RECORDS SHOWN:
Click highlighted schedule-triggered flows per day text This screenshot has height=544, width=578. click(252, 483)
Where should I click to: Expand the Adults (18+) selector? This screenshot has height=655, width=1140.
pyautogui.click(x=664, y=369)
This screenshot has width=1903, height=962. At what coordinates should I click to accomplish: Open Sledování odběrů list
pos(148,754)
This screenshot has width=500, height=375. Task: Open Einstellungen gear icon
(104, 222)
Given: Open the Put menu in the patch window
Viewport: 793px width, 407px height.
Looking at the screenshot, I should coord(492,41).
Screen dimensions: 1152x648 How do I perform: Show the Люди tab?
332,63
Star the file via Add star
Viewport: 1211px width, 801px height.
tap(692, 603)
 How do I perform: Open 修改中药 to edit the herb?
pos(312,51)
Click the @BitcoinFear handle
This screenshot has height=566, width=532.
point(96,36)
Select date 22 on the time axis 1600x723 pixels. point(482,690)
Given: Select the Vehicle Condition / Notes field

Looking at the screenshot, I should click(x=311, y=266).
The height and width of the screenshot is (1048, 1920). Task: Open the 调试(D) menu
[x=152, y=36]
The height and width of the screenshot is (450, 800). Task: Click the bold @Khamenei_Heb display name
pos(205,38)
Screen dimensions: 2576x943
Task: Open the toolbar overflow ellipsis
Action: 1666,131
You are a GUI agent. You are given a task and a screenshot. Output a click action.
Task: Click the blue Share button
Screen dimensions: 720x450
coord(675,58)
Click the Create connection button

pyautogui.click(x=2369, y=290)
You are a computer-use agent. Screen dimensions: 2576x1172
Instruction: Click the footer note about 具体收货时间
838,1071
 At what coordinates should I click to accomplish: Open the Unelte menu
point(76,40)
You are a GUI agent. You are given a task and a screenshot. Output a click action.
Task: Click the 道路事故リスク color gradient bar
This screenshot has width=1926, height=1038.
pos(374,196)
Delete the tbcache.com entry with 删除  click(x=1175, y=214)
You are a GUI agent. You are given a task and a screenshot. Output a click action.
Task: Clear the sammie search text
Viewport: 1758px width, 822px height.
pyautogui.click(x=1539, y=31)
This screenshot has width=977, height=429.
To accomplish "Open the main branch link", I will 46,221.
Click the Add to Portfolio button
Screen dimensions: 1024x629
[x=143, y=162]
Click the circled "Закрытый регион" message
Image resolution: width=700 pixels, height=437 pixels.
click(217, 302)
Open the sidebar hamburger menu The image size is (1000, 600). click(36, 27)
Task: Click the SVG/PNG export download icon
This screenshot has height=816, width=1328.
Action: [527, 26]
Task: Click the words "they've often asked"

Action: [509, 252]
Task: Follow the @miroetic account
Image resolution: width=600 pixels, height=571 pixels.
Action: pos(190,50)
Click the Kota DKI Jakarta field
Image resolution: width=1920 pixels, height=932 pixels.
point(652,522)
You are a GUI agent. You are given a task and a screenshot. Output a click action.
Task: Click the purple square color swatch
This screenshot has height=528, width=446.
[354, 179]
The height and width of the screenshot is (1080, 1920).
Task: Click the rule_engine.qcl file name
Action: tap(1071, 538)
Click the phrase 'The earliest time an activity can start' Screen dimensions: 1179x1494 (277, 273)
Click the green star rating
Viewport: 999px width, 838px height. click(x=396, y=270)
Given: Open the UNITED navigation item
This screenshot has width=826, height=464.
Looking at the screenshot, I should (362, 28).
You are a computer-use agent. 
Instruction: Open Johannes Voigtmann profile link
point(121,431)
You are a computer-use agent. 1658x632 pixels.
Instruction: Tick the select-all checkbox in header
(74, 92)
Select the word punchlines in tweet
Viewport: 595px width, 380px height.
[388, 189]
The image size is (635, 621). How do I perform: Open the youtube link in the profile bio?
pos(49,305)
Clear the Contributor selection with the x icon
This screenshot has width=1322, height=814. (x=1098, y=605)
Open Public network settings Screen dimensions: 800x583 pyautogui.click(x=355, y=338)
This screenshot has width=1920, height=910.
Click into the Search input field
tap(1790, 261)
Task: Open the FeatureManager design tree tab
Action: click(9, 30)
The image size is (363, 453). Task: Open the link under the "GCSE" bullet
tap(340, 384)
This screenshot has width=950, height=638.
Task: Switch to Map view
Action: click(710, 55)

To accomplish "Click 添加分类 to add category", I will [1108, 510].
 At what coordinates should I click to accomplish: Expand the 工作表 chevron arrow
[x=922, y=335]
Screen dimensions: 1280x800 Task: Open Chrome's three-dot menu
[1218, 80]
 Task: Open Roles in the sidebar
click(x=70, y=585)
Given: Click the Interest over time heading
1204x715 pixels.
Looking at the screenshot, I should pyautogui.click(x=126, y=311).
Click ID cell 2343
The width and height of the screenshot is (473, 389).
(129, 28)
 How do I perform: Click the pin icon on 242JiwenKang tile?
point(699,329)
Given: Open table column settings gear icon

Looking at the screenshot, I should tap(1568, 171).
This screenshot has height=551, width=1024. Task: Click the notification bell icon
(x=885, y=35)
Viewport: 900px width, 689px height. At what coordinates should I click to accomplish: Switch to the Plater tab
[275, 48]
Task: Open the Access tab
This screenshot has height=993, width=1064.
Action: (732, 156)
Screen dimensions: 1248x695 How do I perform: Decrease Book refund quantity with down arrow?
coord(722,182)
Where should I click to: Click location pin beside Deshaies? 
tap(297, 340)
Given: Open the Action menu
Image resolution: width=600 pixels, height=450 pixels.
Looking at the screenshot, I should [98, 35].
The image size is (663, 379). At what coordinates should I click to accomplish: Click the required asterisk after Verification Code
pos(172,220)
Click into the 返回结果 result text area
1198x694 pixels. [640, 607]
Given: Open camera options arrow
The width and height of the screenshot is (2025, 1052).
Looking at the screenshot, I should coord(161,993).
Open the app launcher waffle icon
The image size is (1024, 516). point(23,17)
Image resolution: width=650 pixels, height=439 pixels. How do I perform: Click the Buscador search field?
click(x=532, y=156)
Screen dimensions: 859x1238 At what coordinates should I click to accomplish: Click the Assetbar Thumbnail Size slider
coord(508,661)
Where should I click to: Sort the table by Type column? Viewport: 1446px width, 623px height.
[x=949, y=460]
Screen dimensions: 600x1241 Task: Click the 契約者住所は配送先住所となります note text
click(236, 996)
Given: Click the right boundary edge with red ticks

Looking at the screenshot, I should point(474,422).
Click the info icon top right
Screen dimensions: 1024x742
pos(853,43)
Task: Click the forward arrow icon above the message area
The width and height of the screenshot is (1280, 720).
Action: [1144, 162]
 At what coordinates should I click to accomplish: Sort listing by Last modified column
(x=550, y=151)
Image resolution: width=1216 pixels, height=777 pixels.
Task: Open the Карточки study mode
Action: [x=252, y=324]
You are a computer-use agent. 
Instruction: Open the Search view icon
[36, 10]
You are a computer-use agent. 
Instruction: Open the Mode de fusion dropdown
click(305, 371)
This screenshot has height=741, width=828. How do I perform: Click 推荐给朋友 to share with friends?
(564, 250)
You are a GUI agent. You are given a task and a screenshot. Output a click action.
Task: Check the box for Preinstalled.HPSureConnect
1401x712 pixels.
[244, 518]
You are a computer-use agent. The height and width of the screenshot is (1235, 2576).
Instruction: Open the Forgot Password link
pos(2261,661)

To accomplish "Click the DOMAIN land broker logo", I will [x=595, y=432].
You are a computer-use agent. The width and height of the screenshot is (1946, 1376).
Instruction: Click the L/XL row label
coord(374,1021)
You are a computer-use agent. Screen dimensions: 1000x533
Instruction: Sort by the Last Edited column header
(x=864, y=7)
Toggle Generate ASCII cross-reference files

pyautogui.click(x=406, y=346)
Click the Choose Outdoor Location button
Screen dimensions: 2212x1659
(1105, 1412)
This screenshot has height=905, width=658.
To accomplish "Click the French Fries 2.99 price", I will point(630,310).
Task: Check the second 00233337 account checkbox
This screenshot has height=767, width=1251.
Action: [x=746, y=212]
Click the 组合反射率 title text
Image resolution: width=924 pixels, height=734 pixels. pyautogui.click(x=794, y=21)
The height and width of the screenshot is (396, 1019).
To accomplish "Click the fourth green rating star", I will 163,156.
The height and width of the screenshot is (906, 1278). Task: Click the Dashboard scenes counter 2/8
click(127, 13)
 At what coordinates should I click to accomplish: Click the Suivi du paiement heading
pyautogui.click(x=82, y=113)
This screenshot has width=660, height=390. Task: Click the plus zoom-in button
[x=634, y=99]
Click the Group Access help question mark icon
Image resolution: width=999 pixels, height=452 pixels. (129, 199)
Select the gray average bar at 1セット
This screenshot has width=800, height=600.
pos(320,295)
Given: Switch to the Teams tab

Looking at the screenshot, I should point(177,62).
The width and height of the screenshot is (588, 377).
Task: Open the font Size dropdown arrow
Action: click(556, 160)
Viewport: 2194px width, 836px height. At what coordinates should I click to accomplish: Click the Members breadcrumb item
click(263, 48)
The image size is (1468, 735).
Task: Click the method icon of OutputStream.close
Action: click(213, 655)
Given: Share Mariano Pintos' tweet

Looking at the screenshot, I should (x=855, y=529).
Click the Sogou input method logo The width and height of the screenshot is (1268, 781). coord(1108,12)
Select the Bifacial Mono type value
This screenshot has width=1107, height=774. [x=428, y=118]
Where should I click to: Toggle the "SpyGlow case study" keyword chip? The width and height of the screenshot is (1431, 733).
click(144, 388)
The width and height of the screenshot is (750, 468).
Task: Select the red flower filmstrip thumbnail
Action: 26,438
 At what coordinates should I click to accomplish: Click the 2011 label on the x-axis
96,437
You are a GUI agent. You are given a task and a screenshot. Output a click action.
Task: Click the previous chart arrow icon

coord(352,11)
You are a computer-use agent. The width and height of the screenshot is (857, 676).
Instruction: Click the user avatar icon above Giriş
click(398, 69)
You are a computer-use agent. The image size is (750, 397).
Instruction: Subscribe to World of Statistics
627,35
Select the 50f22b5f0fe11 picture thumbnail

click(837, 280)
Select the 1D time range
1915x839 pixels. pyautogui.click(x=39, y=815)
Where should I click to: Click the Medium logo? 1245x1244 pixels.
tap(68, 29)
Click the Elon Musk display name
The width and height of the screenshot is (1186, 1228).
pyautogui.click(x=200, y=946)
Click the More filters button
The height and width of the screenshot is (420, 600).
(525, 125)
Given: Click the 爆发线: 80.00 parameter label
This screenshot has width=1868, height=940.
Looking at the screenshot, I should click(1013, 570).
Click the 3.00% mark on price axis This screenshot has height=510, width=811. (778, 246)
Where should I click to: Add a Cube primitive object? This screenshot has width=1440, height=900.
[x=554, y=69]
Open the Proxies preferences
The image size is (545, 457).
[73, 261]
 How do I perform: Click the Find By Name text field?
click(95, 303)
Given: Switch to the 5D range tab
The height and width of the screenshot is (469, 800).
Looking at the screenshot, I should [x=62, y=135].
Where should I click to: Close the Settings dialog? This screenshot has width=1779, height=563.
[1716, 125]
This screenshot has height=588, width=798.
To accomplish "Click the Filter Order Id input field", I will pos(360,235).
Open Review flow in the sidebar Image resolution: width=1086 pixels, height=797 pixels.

WORK TO COMPLETE: Repeat exactly, and only, the run of lines from the start of the material above through the line that holds "Select date 22".

RESPONSE BELOW:
Click highlighted schedule-triggered flows per day text This screenshot has height=544, width=578. click(252, 483)
Where should I click to: Expand the Adults (18+) selector? This screenshot has height=655, width=1140.
pyautogui.click(x=664, y=369)
This screenshot has width=1903, height=962. At what coordinates should I click to accomplish: Open Sledování odběrů list
pos(148,754)
This screenshot has width=500, height=375. Task: Open Einstellungen gear icon
(104, 222)
Given: Open the Put menu in the patch window
Viewport: 793px width, 407px height.
Looking at the screenshot, I should coord(492,41).
Screen dimensions: 1152x648 How do I perform: Show the Люди tab?
332,63
Star the file via Add star
Viewport: 1211px width, 801px height.
tap(692, 603)
 How do I perform: Open 修改中药 to edit the herb?
pos(312,51)
Click the @BitcoinFear handle
This screenshot has height=566, width=532.
point(96,36)
Select date 22 on the time axis 1600x723 pixels. point(482,690)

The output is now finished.